Led in evidence by his counsel, Mr. Femi Adedeji, the plaintiff also alleged that the physical appearance, contrary to the autopsy report, showed evidence of torture on the body and the wounds on his face and sides were evidence of beating, torture, and gruesome murder.

In the suit filed on February 20, 2014, Ogukwe claimed that the government of Ghana neither took steps to investigate the matter nor set up a Coroner Inquest to unravel the mystery surrounding the death of the deceased and prosecute any person found culpable in violation of the country’s obligations under international human rights instruments.

But the defence counsel, Mrs. Dorothy Afriyie-Ansah, submitted that “given the peculiar circumstances of the death of Master Austine Ogukwe, where no fingerprints could be taken, nobody saw how it happened and the tip-off was from an unknown informant, no arrest could have been effected.”

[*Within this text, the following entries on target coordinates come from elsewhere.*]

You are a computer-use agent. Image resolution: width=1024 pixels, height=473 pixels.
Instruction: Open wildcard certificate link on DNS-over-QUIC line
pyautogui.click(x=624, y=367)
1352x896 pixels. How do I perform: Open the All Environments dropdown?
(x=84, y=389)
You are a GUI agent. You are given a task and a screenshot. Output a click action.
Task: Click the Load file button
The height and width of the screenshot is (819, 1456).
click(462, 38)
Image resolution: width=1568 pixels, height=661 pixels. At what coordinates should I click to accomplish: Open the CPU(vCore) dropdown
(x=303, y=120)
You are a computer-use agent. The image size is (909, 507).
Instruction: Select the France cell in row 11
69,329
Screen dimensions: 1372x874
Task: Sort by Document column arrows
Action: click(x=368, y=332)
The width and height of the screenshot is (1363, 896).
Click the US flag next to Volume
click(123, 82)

She refuted the claims that the state failed or refused to investigate the matter and to conduct a coroner’s inquest to unravel the strange occurrence, but that a report of full-scale investigation had been submitted to the office of the Attorney General for advice.

Afriyie-Ansah further contended that the plaintiff was not entitled to his claim for compensation for a death caused by drowning and not unlawful causes.
The three-member panel of judges of the court led by Justice Micah Wilkins Wright, acknowledged that though the defendant may not be liable for acts of private institutions operating in its territory, the state has a duty to protect all persons in its territory and to properly investigate or institute an inquiry and punish all acts of violence and violations committed in its territory.

The judges also noted the defendant’s failure to provide evidence in support of its argument, including the documentation of the crime scene, to explain the marks on the body of the deceased, which could have been as a result of several factors.

The late Augustine, who was until the tragedy a Student of Ideal College, Tema, near the country’s capital, was said to have died during a jogging exercise involving 45 other students who were later diverted into swimming.

Other members of the panel were Justices Friday Chijioke Nwoke and Alioune Sall.